Search code examples
asynchronousarchitecturemicroservicesjobssystem-design

crawler design - calling an async job vs. calling a service


I'm looking at donne martin's design for a web crawler. the crawler service processes a newly crawled url, and then:

  • Adds a job to the Reverse Index Service queue to generate a reverse index
  • Adds a job to the Document Service queue to generate a static title and snippet

what would happen if instead the crawler service would synchronously call these 2 services? I would still be able to horizontally scale all 3 services according to the load on each, right? what came to me as a possible reason is just more complex flow control if one of them fails. are there other more compelling reasons for these async jobs?


Solution

  • what would happen if instead the crawler service would synchronously call these 2 services?

    The first point — then the slowest service will become a bottleneck for the crawler. Synchronous call means that the crawler needs to wait for the request to be processed by the service. In case of queue, crawler will be working faster, processing new links and not waiting for other services. We could assume that the crawler could have its own internal queue tho.

    The second point — durability. Maybe it's not that important if one link or several will be lost if any of the services will get down and wouldn't be able to process a request from the crawler. But queues can be durable, saving state on the disk, restoring its work at the point where it's been stopped. Could be very useful if all services will go down at the same time and many links will be lost.

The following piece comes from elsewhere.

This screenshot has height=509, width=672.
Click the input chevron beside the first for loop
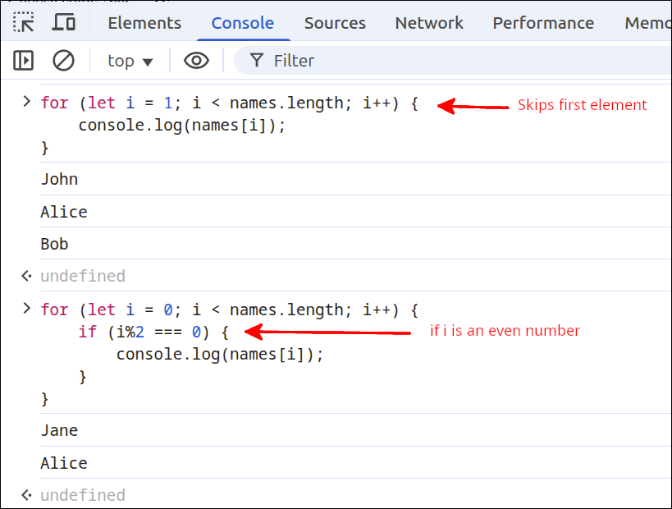pos(26,103)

    what came to me as a possible reason is just more complex flow control if one of them fails

    That approach isn't flexible. Normally you should be able to add as many new services as you want easily to scale workload, without any changes in code. So the “flow control” should not exist as code that needs modification each time you add or remove instances of a service. In real applications that can scale up and down, all such things are done automatically without redeploy of the application.